REVIEW - THE RUNNING MAN
Banyak bermunculan kekecewaan terhadap The Running Man, selaku adaptasi kedua dari novel berjudul sama karya Stephen King, setelah versi 1987 yang dibintangi Arnold Schwarzenegger. Alasannya: Edgar Wright, salah satu sutradara paling stylish, membuat film arus utama yang terkesan generik untuk standarnya. Tapi Wright menunjukkan hal lain, yakni keterampilan mendasar untuk menyusun blockbuster ratusan juta dollar tanpa harus bergantung secara berlebihan pada teknologi digital.
Serupa versi Paul Michael Glaser, Wright yang turut menulis naskahnya bersama Michael Bacall, memilih untuk tak berbasa-basi dalam bertutur. Kita pun segera berkenalan dengan Ben Richards (Glen Powell), yang tidak butuh waktu lama untuk nekat ikut serta dalam acara televisi mematikan bernama The Running Man, demi membeli obat bagi bayinya yang sakit.
Tampil lebih setia dengan novel buatan King, The Running Man membuat protagonisnya tak memiliki latar belakang militer.
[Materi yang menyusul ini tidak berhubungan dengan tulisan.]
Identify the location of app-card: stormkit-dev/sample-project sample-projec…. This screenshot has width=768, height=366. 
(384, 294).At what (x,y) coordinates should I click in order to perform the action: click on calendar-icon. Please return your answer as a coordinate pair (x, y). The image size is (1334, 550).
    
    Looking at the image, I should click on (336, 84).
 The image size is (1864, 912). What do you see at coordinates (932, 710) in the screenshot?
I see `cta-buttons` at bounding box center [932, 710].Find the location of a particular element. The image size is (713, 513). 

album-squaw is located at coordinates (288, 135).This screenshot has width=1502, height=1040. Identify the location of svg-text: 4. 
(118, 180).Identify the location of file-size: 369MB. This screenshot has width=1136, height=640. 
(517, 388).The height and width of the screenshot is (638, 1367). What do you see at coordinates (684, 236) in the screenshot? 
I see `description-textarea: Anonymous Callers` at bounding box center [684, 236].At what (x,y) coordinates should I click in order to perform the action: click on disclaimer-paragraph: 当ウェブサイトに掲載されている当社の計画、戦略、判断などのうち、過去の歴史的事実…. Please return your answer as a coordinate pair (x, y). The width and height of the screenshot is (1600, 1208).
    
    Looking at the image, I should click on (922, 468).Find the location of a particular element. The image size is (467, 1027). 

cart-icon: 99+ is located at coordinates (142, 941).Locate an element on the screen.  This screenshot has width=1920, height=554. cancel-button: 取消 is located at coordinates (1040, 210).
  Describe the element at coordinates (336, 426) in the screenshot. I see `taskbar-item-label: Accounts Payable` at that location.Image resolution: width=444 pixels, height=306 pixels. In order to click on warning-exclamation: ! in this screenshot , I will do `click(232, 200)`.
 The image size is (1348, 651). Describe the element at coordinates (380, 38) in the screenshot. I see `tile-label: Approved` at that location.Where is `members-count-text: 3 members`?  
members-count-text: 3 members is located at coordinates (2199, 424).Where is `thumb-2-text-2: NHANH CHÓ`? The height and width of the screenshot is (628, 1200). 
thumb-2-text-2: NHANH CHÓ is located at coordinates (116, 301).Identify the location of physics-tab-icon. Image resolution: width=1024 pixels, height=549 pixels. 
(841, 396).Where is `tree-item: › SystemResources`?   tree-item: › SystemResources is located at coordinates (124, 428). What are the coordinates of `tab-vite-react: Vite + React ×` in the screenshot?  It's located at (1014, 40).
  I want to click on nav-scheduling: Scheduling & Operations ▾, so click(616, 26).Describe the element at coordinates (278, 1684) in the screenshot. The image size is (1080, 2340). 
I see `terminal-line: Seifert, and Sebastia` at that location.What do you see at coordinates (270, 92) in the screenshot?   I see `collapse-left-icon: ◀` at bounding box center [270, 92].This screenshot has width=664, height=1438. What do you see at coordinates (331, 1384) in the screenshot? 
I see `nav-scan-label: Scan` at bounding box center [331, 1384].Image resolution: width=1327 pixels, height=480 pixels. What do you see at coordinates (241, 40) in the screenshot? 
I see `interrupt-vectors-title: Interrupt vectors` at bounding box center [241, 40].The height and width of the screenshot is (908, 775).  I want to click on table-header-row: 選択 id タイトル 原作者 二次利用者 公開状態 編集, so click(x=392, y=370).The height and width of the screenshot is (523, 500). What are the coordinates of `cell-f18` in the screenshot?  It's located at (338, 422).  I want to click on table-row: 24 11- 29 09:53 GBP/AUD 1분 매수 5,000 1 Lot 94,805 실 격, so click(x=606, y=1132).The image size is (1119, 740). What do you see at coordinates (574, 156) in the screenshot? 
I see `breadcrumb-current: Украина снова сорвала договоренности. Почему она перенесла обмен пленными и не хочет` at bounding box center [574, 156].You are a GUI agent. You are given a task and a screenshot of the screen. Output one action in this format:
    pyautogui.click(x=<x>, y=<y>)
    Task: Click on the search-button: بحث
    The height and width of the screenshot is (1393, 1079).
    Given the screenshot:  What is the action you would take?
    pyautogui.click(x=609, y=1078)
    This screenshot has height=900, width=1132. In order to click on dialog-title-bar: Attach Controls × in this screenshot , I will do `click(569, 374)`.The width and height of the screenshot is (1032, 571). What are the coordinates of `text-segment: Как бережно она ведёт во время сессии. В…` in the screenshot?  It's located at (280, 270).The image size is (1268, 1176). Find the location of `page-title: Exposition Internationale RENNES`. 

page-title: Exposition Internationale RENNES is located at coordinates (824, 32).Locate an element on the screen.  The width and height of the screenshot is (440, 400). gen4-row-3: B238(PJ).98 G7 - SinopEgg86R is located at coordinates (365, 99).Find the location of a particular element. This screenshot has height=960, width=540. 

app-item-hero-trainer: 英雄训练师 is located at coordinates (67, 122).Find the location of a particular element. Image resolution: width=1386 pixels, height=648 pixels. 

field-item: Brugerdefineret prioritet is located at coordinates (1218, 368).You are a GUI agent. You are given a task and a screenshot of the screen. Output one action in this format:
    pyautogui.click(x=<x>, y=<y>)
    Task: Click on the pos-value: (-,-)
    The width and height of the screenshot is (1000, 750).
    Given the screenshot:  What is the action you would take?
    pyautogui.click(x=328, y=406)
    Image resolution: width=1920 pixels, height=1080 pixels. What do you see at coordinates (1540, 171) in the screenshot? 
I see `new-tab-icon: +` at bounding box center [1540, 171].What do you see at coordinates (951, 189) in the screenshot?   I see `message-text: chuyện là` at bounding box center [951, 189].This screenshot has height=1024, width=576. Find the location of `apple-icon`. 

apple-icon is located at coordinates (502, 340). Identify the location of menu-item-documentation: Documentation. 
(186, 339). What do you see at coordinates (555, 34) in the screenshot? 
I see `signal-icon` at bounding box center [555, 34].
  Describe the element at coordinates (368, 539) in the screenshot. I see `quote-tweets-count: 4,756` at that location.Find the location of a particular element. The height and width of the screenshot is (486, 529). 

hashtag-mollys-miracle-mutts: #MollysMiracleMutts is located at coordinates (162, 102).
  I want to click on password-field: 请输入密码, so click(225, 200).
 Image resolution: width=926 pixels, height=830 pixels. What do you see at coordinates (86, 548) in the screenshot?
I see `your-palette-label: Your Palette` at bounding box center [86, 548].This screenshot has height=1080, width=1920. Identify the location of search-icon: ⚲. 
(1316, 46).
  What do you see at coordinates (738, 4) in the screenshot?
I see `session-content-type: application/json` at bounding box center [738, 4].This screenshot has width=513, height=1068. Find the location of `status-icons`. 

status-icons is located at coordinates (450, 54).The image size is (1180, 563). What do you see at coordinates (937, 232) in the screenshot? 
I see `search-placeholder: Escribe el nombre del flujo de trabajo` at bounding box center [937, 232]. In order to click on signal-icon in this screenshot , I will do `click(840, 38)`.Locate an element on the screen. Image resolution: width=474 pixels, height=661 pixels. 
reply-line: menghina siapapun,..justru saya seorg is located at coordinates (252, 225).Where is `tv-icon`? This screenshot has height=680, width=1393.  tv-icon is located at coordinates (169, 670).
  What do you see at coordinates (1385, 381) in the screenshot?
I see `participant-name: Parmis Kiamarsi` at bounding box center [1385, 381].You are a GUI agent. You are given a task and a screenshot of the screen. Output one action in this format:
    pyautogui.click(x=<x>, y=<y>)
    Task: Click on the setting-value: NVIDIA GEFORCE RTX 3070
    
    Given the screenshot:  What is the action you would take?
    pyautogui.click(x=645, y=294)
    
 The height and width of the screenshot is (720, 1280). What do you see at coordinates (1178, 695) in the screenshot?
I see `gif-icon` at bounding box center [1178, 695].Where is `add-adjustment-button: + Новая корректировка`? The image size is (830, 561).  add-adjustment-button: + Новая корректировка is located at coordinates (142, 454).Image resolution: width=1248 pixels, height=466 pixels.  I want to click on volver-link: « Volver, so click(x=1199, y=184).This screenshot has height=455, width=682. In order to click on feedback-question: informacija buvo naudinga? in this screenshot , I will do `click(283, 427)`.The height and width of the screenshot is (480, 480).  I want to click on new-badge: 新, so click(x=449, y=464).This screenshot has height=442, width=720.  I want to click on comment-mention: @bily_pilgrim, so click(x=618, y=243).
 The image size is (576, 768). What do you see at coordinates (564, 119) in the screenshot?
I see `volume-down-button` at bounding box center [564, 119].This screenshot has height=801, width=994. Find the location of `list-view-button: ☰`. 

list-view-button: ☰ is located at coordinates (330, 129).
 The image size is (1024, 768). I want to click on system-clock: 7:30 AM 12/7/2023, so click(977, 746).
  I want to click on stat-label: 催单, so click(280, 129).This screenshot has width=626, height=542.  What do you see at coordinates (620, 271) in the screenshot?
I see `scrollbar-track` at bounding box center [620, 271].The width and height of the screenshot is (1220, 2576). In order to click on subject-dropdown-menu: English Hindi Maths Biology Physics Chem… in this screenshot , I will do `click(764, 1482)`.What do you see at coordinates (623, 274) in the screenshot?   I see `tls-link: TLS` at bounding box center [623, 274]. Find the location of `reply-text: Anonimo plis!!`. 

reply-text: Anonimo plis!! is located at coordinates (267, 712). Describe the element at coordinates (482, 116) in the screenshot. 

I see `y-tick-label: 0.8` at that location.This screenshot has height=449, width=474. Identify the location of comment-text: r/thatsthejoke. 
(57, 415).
Dia salah satu dari kita, rakyat jelata yang tidak diberkahi privilege untuk berpikir jernih, dan percaya bahwa akan ada hari esok. Richards acap kali bertindak buru-buru akibat membiarkan dirinya dikuasai ledakan-ledakan emosi. Glen Powell tampil apik, bukan semata sebagai jagoan laga sarat maskulinitas, melainkan pria putus asa yang bersusah-payah menekan amarah di tiap tarikan napasnya.
Kepribadian meledak-ledak itulah yang membuat Richards dipilih oleh Dan Killian (Josh Brolin) selaku produser acara guna ambil bagian di The Running Man. Para pemilik modal suka melihat letupan amarah rakyat kecil dari menara gading mereka.
Tidak seperti versi 1987 yang seolah terhipnotis oleh otot-otot masif milik Arnold Schwarzenegger, The Running Man milik Wright bersedia menaruh perhatian ekstra terhadap pondasi permainannya. Aturan-aturannya jelas, sehingga memungkinkan penonton merasa dilibatkan dalam upaya Richards (plus dua peserta lain) untuk bertahan hidup selama 30 hari dari kejaran para pemburu. Berkat detail aturan itu pula, 133 menit durasinya tak hanya menampilkan adu otot, tapi menuntut si protagonis memeras otak guna mengecoh pengejarnya.
Peran Richards sebagai inisiator perlawanan akar rumput lebih dipertebal (sekali lagi, bukan cuma jagoan kekar yang gemar menebar ledakan), seiring alurnya membahas perihal post-truth melalui propaganda buatan stasiun televisi. Pemelintiran fakta lewat alterasi video makin relevan di tengah maraknya penggunaan AI, begitu pula keterlibatan masyarakat sipil memburu Richards yang mengkritisi budaya "asal rekam" masa kini. Tapi bukankah propaganda televisi terdengar ketinggalan zaman?
Siapa yang masih menonton serta memercayai layar kaca? Momen perkenalan karakter Amelia (Emilia Jones) di paruh kedua memberi secuil jawaban. Bersama temannya, Amelia si perempuan kaya dengan syal yang tak kuasa dibeli rakyat kecil seperti Richards, menyuarakan ketidakpercayaan terhadap The Running Man. Realitanya, cuci otak televisi memang cenderung menyasar kalangan bawah. Kita yang bisa menampiknya berarti memiliki privilege untuk mencari hiburan dari medium lain.
Di sela-sela sentilan itu, Wright piawai memupuk ketegangan. Kali ini tanpa tata kamera eksentrik atau penyuntingan unik yang jadi sentuhan khasnya, tapi mengedepankan aspek-aspek mendasar seperti ketepatan mengolah tempo. CGI dipakai seperlunya demi menjaga keautentikan dari upaya tokoh utamanya bertahan hidup, membuat The Running Man bak sebuah sekuen kejar-kejaran besar yang berlangsung padat selama lebih dari dua jam. Satu keluhan: Pengurangan sisi konyol dari konsep para pemburu membuat film ini kekurangan antagonis yang dapat melekat lama di ingatan.
Wright agak kepayahan menyusun paruh akhir, seolah ia tiba-tiba menyadari filmnya sudah bergulir cukup lama, kemudian memaksakan diri untuk mengakhiri cerita. Setidaknya, konklusi yang (sebagaimana adaptasi tahun 1987) mengubah rasa pahit novelnya itu, mendatangkan kepuasan kala disaksikan pada era di mana memercayai kebenaran makin menjadi kemustahilan.